Vol.36 No.Supplement

一般口演
消化器:消化器(その他)

(S382)

後腹膜神経鞘腫の超音波所見

Ultrasonographic Findings of the retroperitoneal schwannoma

蓮尾 茂幸, 木村 裕美, 武山 茂, 中島 幸恵, 小林 幸子, 中村 智栄, 只野 薫, 橋本 碧, 内田 香織, 水口 安則

Shigeyuki HASUO, Hiromi KIMURA, Shigeru TAKEYAMA, Yukie NAKAJIMA, Sachiko KOBAYASHI, Tomoe NAKAMURA, Kaoru TADANO, Midori HASHIMOTO, Kaori UCHIDA, Yasunori MIZUGUCHI

国立がんセンター中央病院 臨床検査部

Clinical Laboratory, National Cancer Center Hospital

キーワード :

【はじめに】
神経鞘腫は末梢神経のSchwann細胞由来の腫瘍である.頭頸部や四肢に好発し,後腹膜からの発生は比較的まれである.今回,我々は病理組織学的に確定診断された後腹膜神経鞘腫の超音波像について検討を行ったので文献的考察を含めて報告する.
::::::::::
* [作業指示 A] 後腹膜神経鞘腫の抄録のうち、「神経鞘腫は末梢神経のSchwann細胞由来の」で始まる段落を、要点を残して箇条書きにまとめなさい。
* [作業指示 B]
次の(i)～(iii)が後腹膜神経鞘腫の抄録の内容と合っているかを、それぞれ「はい」か「いいえ」で答え、判断の根拠となる抄録中の語句を引用しなさい。
(i) 神経鞘腫は頭頸部や四肢に多く発生する。
(ii) 神経鞘腫が後腹膜から発生することは多い。
(iii) 検討した症例は、超音波像だけで診断されたものである。
* [作業指示 C] 後腹膜神経鞘腫の抄録の最後の文に続く部分を書きなさい。
::::::::::
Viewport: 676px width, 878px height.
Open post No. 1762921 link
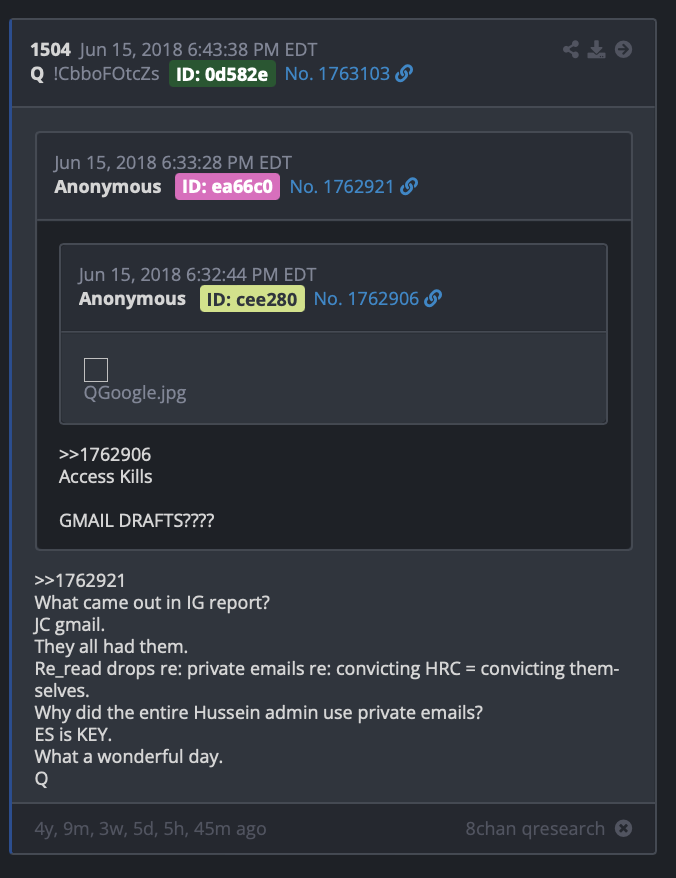pyautogui.click(x=342, y=186)
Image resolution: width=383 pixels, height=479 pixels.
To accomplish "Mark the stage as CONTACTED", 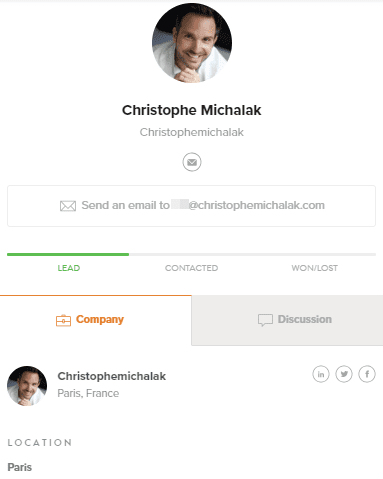I will [x=191, y=268].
::::::::::
* [解答 A]
・神経鞘腫は末梢神経のSchwann細胞に由来する腫瘍である。
・頭頸部や四肢に多く発生し、後腹膜での発生は比較的まれである。
・病理組織学的に確定診断された後腹膜神経鞘腫の超音波像を検討し、文献的考察を含めて報告する。

* [解答 B]
(i) はい。「頭頸部や四肢に好発し」
(ii) いいえ。「後腹膜からの発生は比較的まれである」
(iii) いいえ。「病理組織学的に確定診断された」

* [解答 C]
【対象】
2000年〜2008年に当院にて腹部超音波検査を施行後,切除され,病理組織学的に後腹膜神経鞘腫と診断された6症例,6病変を対象とした.男性3例,女性3例.40歳〜66歳(平均55.0歳).発見契機は人間ドック(CTまたはUS)指摘3例,他疾患精査時に偶発的に発見されたもの2例.頻尿1例であった.全病変にカラードプラを,うち1病変はレボビスト造影超音波検査を施行した.
【結果】
[超音波所見] 病変の存在部位は,6病変中5病変は膵に接して存在していた.1病変は右副腎近傍に存在していた.腫瘍の大きさは26〜92mm(平均45.5mm).全病変が,類円形,境界明瞭,輪郭整を呈する腫瘍であった.内部エコーは,充実性腫瘍内に嚢胞状成分を含むもの4病変(1cm以下の小嚢胞が散在するもの2病変・2cm以上の嚢胞状成分を伴うもの2病変),嚢胞状成分を伴わないもの2病変.充実部分の実質エコー不均一5病変,均一1病変.後方エコー増強を認めたもの5病変.音響陰影を伴う高エコーを含むもの1病変.カラードプラにて内部血流信号を認めたもの3病変(うち造影超音波検査にて血流信号を認めたもの1病変).腫瘍の呼吸または体位変換にて移動性を認めなかった病変は6病変中5病変であった.鑑別診断として後腹膜腫瘍を挙げたものは5病変であった.[病理組織所見] いずれも類円形を呈し,繊維性被膜に覆われており,病理組織学的schwannomaと診断された.腫瘍内の嚢胞状成分は出血や出血壊死などの変性であった.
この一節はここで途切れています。